Basie played with a handful of minor bands and shows until one suddenly disbanded, leaving him stranded in Kansas City.  Kansas City of the early 1930s was a hotbed of emerging jazz talent, most of it African-American.  By 1935, the 31 year old Basie was leading a nine-man group in a little dive of a club that had just been wired for radio broadcasts.  A wealthy white jazz promoter named John Hammond heard the band on his car radio one night and heard in this group his next big thing.

ShoeShineBoy

Before Hammond could get there to sign Basie to a contract for Columbia Records, a guy from Decca showed up and tricked Basie into signing a different contract, one that paid a paltry flat fee and which gave no royalties to the Band, proving that the cutthroat nature of the music business is nothing new.  As the Band was travelling east to begin its first Decca recording session, Hammond got a five man core of the band into a  studio to record a few songs under the pseudonym of Jones-Smith, Incorporated.  This record was the very first take of the very first song of that session, which resulted in four songs on two discs.  Amazingly, though the session started at 10 a.m., none of the musicians had been to bed from playing their normal show the night before.  Hammond later said that in all of his years, this was the only perfect recording session he had ever been involved with.

HotChocolates

The tune itself was a forgettable little song, so common then, that had been written for an all-black musical review called Connie’s Hot Chocolates of 1936.  It was a standard pop tune of two verses, a bridge and a final verse (often called an AABA form), that would have been well enough known, both to the public through recordings by folks like Bing Crosby, and to jazz musicians from performances by Louis Armstrong.  This Basie treatment, which involved not a wrinkle of sheet music, was pure improvisation, and taken at double or triple the more common tempo, allowing five full run-throughs of the song in the three minute span of the disc.  This record would set the template for most of Basie’s early work – take a song, any song, use its standard chords, and let your soloists have at it until time was up, all backed by a rhythm section that has not been topped to this day.

Count Basie

Basie took the first stab at the tune.  Though his later playing would be economical nearly to the point of sparse, young Basie was all over the keyboard.  Modern pianists eschew the left hand, on the theory that it leaves room for the bass player to do his thing.  Not Basie.  He was never afraid of the low notes, figuring that there was plenty of room for a decent bassist to work right along with him.  I never tire of listening to Basie’s left hand down in the low keys.

Lester Young

Lester Young

The second and third choruses would be taken by 27 year old tenor saxophonist Lester Young.  Any debate about who were among the top three jazz sax players of all time is going to include Lester Young, and this record was his first-ever recording.  Nobody sounded like Lester Young in 1936.  His sound was smooth and relaxed, even at the frenetic tempo of this record.  He played a tenor sax way up high in its range, with a sound that would be widely imitated through the 1950s and beyond.  But his genius was in how he approached the tune.  Lester starts with the same few chords that everyone was working with and jumps off with fresh phrase after fresh phrase, one surprise after another in the directions he leads us.  The thing was that he could do this all night long and never run out of ideas, so a mere sixty four bars was nothing. A smashing debut.

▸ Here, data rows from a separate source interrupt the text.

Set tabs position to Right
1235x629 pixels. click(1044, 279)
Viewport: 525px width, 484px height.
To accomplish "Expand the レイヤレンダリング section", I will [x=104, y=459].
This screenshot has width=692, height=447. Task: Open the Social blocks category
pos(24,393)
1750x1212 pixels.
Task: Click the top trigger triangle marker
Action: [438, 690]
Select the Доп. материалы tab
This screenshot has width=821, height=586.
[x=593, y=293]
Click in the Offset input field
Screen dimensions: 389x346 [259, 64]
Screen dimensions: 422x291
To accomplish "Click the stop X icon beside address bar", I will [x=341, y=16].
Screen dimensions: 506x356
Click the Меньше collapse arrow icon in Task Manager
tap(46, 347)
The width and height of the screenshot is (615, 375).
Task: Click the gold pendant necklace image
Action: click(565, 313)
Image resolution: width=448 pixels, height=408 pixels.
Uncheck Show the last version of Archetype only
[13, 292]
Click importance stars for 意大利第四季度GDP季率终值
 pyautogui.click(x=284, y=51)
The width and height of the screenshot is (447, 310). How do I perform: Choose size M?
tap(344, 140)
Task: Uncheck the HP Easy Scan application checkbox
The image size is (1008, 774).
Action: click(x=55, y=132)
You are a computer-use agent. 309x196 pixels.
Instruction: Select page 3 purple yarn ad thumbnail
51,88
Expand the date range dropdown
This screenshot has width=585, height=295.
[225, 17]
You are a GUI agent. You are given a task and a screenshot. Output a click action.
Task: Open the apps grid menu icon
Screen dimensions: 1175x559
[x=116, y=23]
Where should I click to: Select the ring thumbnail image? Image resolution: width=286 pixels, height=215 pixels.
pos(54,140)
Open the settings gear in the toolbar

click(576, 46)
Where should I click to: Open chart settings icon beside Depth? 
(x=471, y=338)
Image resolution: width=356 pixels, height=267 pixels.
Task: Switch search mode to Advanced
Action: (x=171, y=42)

The fourth lap was given to trumpeter Carl “Tatti” Smith, easily the most obscure of the musicians.  His muted trumpet may be the least compelling part of the record, which is saying something.  The trumpet solo could have easily been eliminated to make more room for Basie and Young, but Smith’s muted trumpet adds another layer of texture and brings some more ideas to the table.  Sadly for Smith, this could have been the best performance of his life, but he will forever be little more than “anonymous trumpet guy”.  It’s hard to be merely talented when sharing a bandstand with legends.

Count Basie orchestra practice, 1941. L to R: Jo Jones, Count Basie, Walter Page.

Count Basie orchestra practice, 1941. L to R: Jo Jones, Count Basie, Walter Page.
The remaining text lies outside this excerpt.